What to work on
(1) According to the induction-loop simulation text, how many groups of induction loops does the HIL simulation platform have?
(2) Proceed with the text on induction-loop signal simulation, picking up after its final sentence.

==== Text section ====

In Equation (4), the ratio depends entirely on the position of the train. It means that the influence of the train height fluctuation on the positioning accuracy is eliminated. In the actual operation, a complete mapping table of the ratios and relative position information was created, and the accurate relative position information can be easily obtained by indexing this table.

3. Signal Reconstruction Based on Parallel Signal Simulation

To simulate the real operating environment of the GSPU, it is necessary to reconstruct some key signals, including the inductive signals of the loops and the PWM signals injected into the transmitting antenna, etc. The HIL simulation platform is set up with eight groups of induction loops, which include a group of reference loops, six groups of address loops used for absolute position detection, and a group of bias loops used for relative position detection. In actual operation, these eight groups of induction loops receive signals with different amplitudes and phases.

Based on this, the simulation platform adopts a strategy of parallel signal simulation and sets up a separate transmitting antenna for each pair of induction loops. When simulating train operation, the current parameters of each transmitting antenna are adjusted independently according to the real-time position of the train. This results in the simulation of the signals of the loops during train operation. Therefore, the relationship between the amplitude of the induction signal of the loop line and the train running position is analyzed in the following, and the control strategy of the PWM signal parameters of the transmitting antenna is determined.

3.1. Analysis of Induced Signal Amplitude and Train Position

Based on the principle of the positioning and speed measurement of the induction loop, each position of the transmitting antenna corresponds to a unique induced signal amplitude. Therefore, to dynamically adjust the current magnitude of each transmitting antenna according to the simulated position of the train, a mathematical model describing the relationship between the induced signal amplitude of the loop and the position of the transmitting antenna is required.

In practice, since the reference loop is not crossed, its induced signal amplitude remains constant during antenna movement, and thus only a fixed current needs to be injected into the corresponding transmitting antenna. As for the address loops and the bias loop, they can be grouped into the same category for discussion. Further, taking the lowest address loop G0 as an example, Figure 5 shows the positional relationship between the transmitting antenna and the address loop.

==== Material provided ====

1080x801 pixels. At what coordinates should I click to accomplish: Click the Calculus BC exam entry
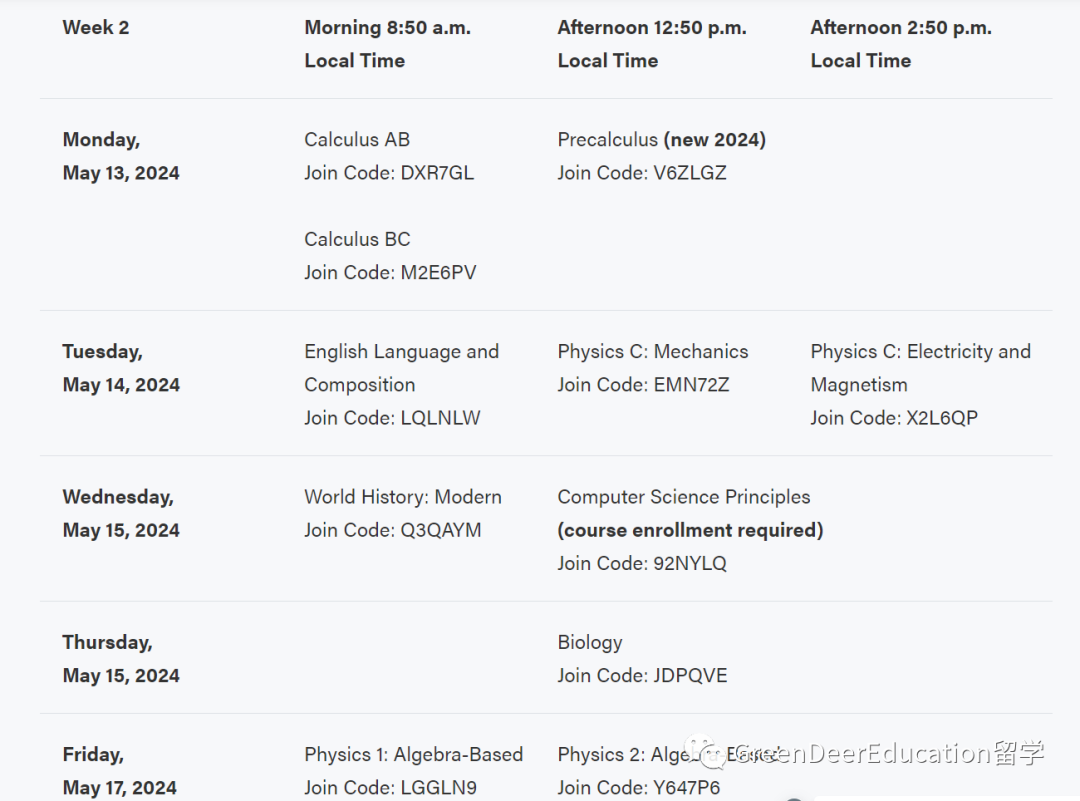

====

Set of answers
(1) Eight groups.

(2)
Both are of equal width, and the transmitting antenna is wound by a multi-turn coil in a rectangular shape. Considering that the strength of the magnetic field outside the closed coil decays rapidly and the transmitting antenna is close to the induction loop, the effective area of the magnetic field across the induction loop can be approximated as the projection of the transmitting antenna in the loop. Consider that the transmitting antenna is a single-turn coil consisting of segments AB, BC, CD, and DA. The magnetic induction at any point P(x,y) consists of the superposition of the magnetic fields produced by these four electrified wires. The expression for the magnetic induction at point P was obtained as follows:

$${\overline{\mathrm{B}}}_{\mathrm{A}\mathrm{B}}={\displaystyle \frac{{\mathsf{\mu }}_0\mathrm{I}}{4\mathsf{\pi }{\mathsf{\rho }}_1}}\left[{\displaystyle \frac{\mathrm{l}/2+\mathrm{y}}{\sqrt{{\mathsf{\rho }}_1^2+(\mathrm{I}/2+\mathrm{y}{)}^2}}}+{\displaystyle \frac{\mathrm{l}/2-\mathrm{y}}{\sqrt{{\mathsf{\rho }}_1^2+(\mathrm{I}/2-\mathrm{y}{)}^2}}}\right]{\overrightarrow{\mathrm{e}}}_{\mathsf{\Phi }1}$$

(5)

$${\overrightarrow{\mathrm{B}}}_{\mathrm{B}\mathrm{C}}={\displaystyle \frac{{\mathsf{\mu }}_0\mathrm{I}}{4\mathsf{\pi }{\mathsf{\rho }}_2}}\left[{\displaystyle \frac{\mathrm{m}/2+\mathrm{x}}{\sqrt{{\mathsf{\rho }}_2^2+(\mathrm{m}/2+\mathrm{x}{)}^2}}}+{\displaystyle \frac{\mathrm{m}/2-\mathrm{x}}{\sqrt{{\mathsf{\rho }}_2^2+(\mathrm{m}/2-\mathrm{x}{)}^2}}}\right]{\overline{\mathrm{e}}}_{\mathsf{\Phi }2}$$

(6)

$${\overrightarrow{\mathrm{B}}}_{\mathrm{C}\mathrm{D}}={\displaystyle \frac{{\mathsf{\mu }}_0\mathrm{I}}{4\mathsf{\pi }{\mathsf{\rho }}_3}}\left[{\displaystyle \frac{\mathrm{l}/2-\mathrm{y}}{\sqrt{{\mathsf{\rho }}_3^2+(\mathrm{l}/2-\mathrm{y}{)}^2}}}+{\displaystyle \frac{\mathrm{l}/2+\mathrm{y}}{\sqrt{{\mathsf{\rho }}_3^2+(\mathrm{l}/2+\mathrm{y}{)}^2}}}\right]{\overline{\mathrm{e}}}_{\mathsf{\Phi }3}$$

(7)

$${\overrightarrow{\mathrm{B}}}_{\mathrm{D}\mathrm{A}}={\displaystyle \frac{{\mathsf{\mu }}_0\mathrm{I}}{4\mathsf{\pi }{\mathsf{\rho }}_4}}\left[{\displaystyle \frac{\mathrm{m}/2-\mathrm{x}}{\sqrt{{\mathsf{\rho }}_4^2+(\mathrm{m}/2-\mathrm{x}{)}^2}}}+{\displaystyle \frac{\mathrm{m}/2+\mathrm{x}}{\sqrt{{\mathsf{\rho }}_4^2+(\mathrm{m}/2+\mathrm{x}{)}^2}}}\right]{\overline{\mathrm{e}}}_{\mathsf{\Phi }4},$$

(8)

where ${\mathsf{\mu }}_0$ is the vacuum permeability, I is the current injected in the wire, m is the width of the transmitting antenna, and $\mathrm{l}$ is the length of the transmitting antenna.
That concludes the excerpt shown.